Since the league resumed from the mid-season break on Tuesday, not a single Uganda Premier League match has been broadcast on Sanyuka Prime or FUFA TV under the StarTimes sponsorship.
This comes despite several fixtures being heavily advertised, marketed and teased to a football-hungry public that continues to be treated with contemptuous disregard.
More alarming is the institutional muteness surrounding the issue.
Neither the UPL Secretariat, nor StarTimes, the league’s broadcaster and sponsor, nor FUFA, the sport’s supposed custodian, has offered even the most basic communication to explain the blackout. No press statement. No clarification. No apology. Just silence, arrogant, dismissive silence.
This is not merely an operational lapse; it is a systemic failure of governance, accountability and respect for stakeholders.
A Partnership in Name, Not in Practice
It bears recalling that StarTimes entered a much-publicized 10-year broadcasting and sponsorship agreement with the Uganda Premier League, a deal that was sold to the public as a watershed moment for local football commercialization and visibility.
Fast-forward to reality, and that “strategic partnership” increasingly resembles a hollow corporate slogan devoid of substance.
Even more damning is the fact that the opening matches of the 2025/26 season weren’t aired, extinguishing early-season momentum and betraying the very anticipation the league had worked to build. For a competition desperate for relevance, consistency and audience growth, such self-sabotage borders on the criminally negligent.
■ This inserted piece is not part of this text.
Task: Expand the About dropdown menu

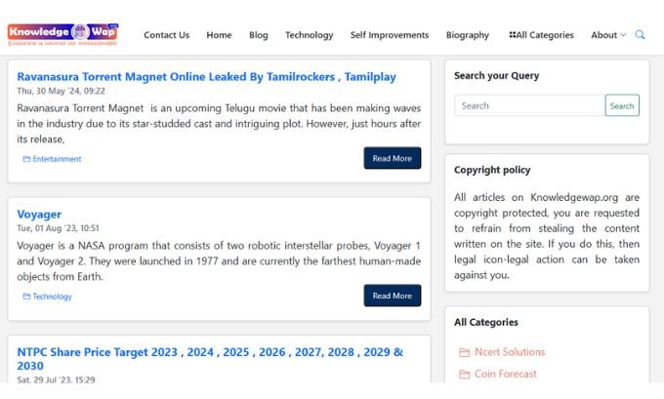Action: click(608, 35)
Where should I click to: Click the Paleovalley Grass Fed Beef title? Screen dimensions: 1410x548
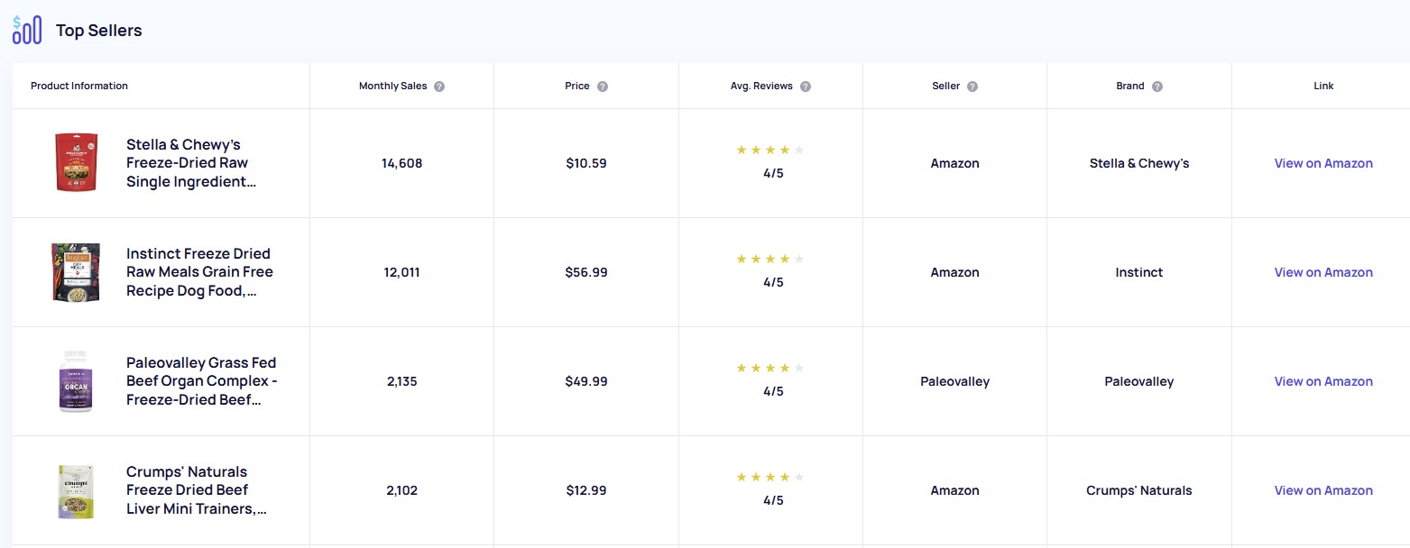[x=200, y=380]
Regression Disguised as Progress
Before the AFCON-induced break, where Uganda’s national team limped out after finishing bottom of Group C with one point, the league had already been suffering from severely reduced broadcast output, especially when benchmarked against the relatively encouraging coverage witnessed during the 2024/25 season.
Instead of building on gains, stakeholders have overseen a disturbing regression, effectively shrinking the league’s footprint at a time when exposure is not optional but existential.
Clubs are bleeding financially. Players are denied visibility. Sponsors lose value. Fans are alienated. Yet those in charge appear perfectly content to preside over the decay.
Football on the Pitch, Failure in the Boardroom
Ironically, the football itself remains compelling. Vipers SC sit top of the table with 27 points, narrowly ahead of KCCA FC, in what promises to be a fiercely contested title race.
But what good is competition without visibility? What value does excellence have when it is hidden from the public eye? A league cannot grow in darkness.
A Call-Out, Not a Call-In
FUFA must be reminded that governance is not ceremonial, it is communicative. The UPL Secretariat must understand that silence is not neutrality, it is complicity. StarTimes must be held to account for contractual obligations, not public relations rhetoric.
Ugandan football deserves transparency, professionalism and respect, not broadcast blackouts wrapped in institutional arrogance.
Until answers are provided, this is not just a broadcast issue. It is an indictment of leadership failure at the very heart of the Uganda Premier League.